*** Begin section ***
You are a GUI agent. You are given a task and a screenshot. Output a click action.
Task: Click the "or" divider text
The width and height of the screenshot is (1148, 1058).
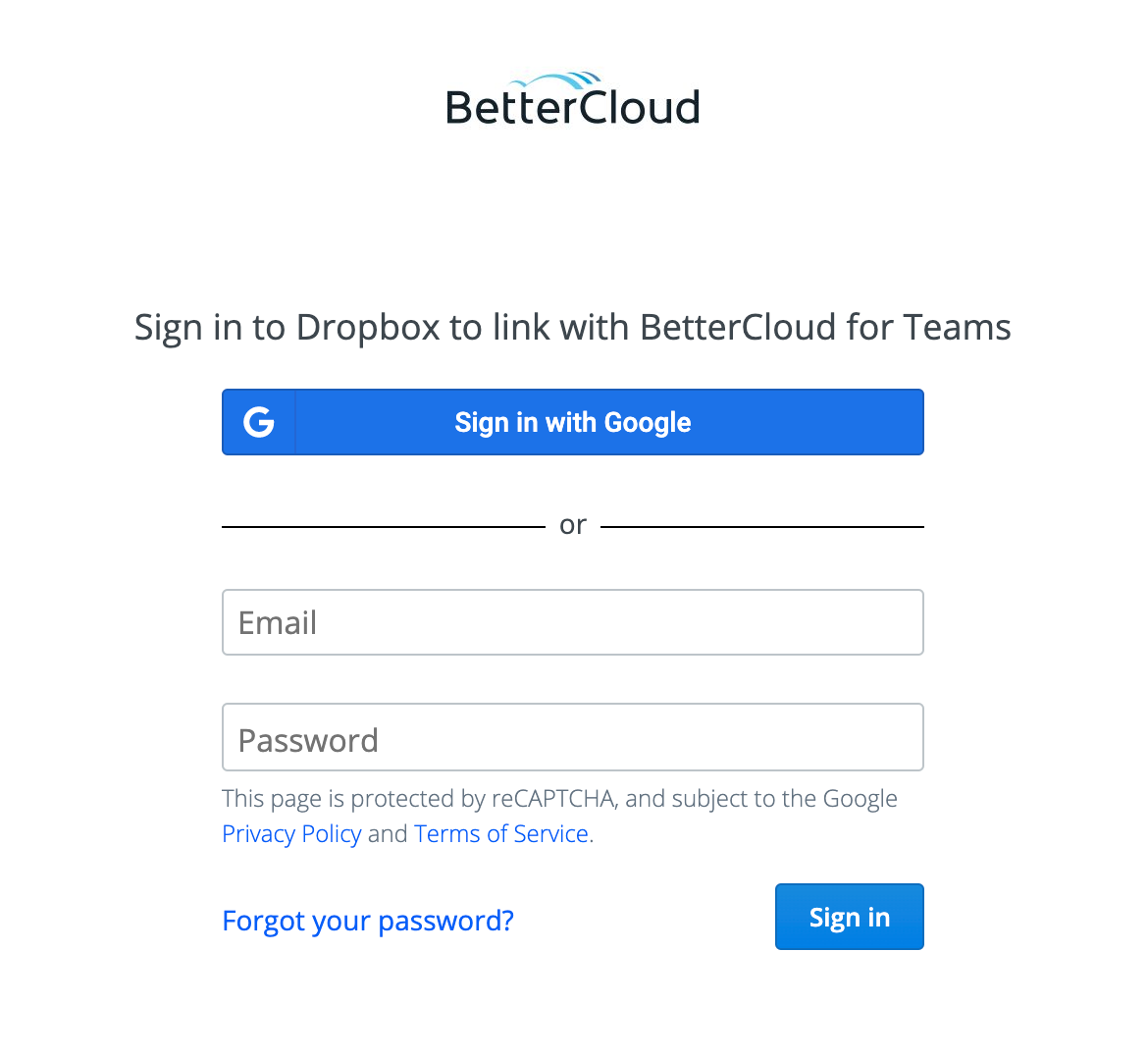(572, 523)
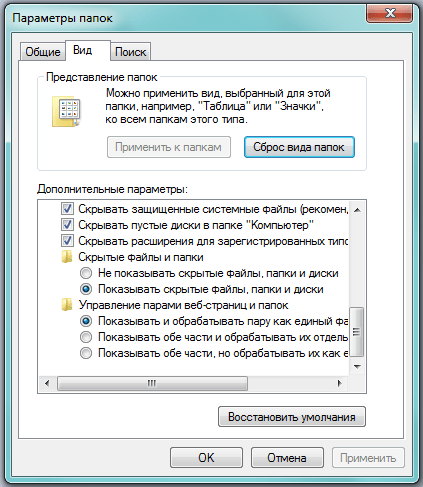The width and height of the screenshot is (423, 487).
Task: Uncheck Скрывать пустые диски в папке Компьютер
Action: click(67, 225)
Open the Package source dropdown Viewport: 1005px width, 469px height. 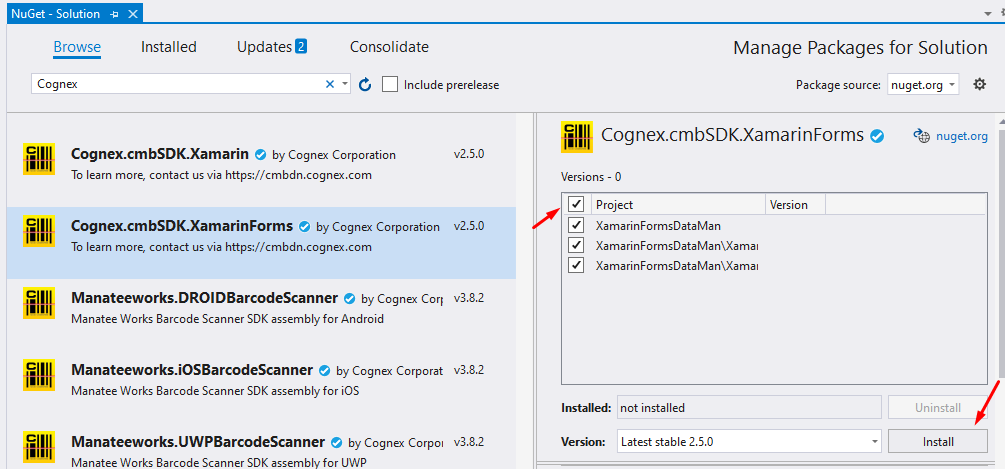coord(923,85)
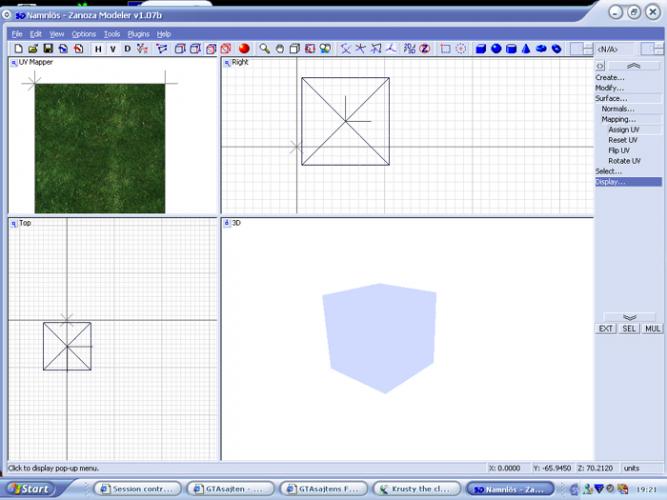Create a blue sphere primitive

(x=495, y=48)
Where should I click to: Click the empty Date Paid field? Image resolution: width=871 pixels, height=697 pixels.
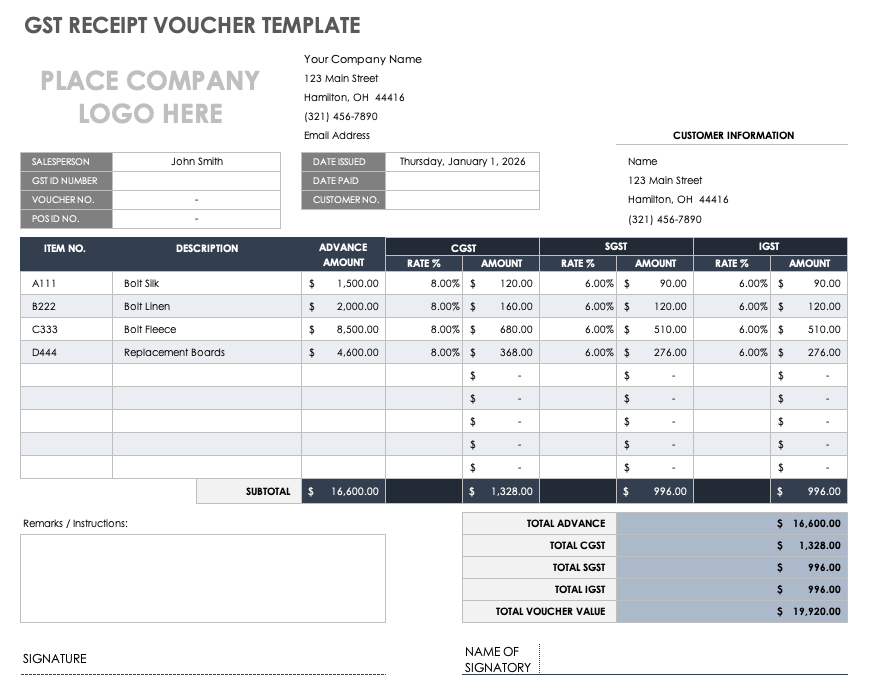[x=462, y=180]
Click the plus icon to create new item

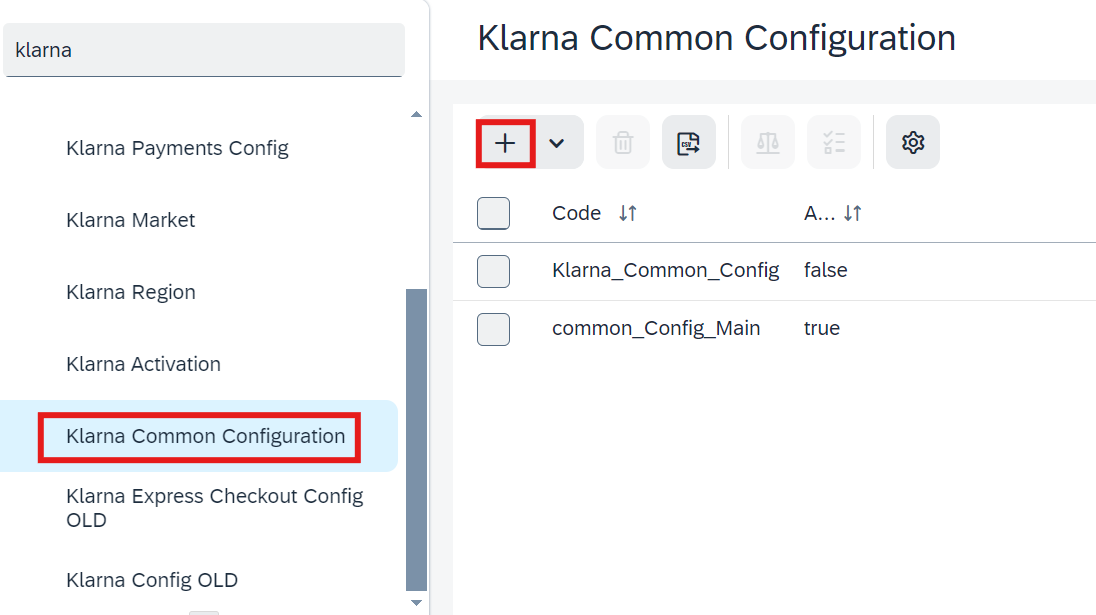click(x=505, y=143)
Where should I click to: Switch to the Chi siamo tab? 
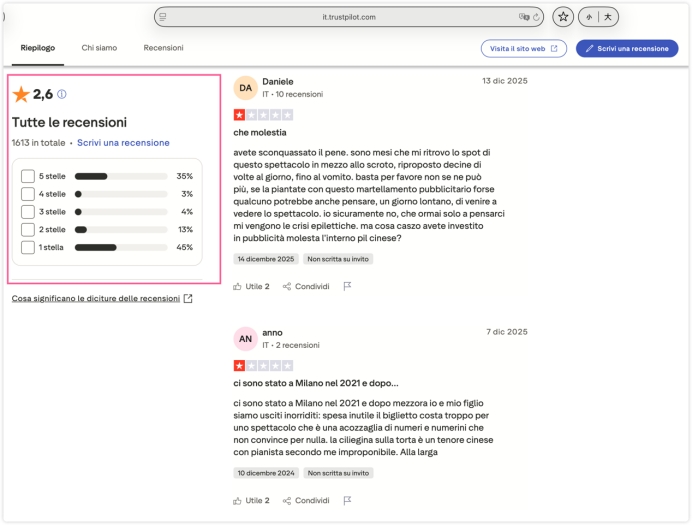99,48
*** End section ***
Leave out all pictures and extract exactly the lines from the line with "Where should I click to: Click" through the end of the material.

Where should I click to: Click the empty Date Paid field? Image resolution: width=871 pixels, height=697 pixels.
[x=462, y=180]
Click the plus icon to create new item

click(x=505, y=143)
Where should I click to: Switch to the Chi siamo tab? 
99,48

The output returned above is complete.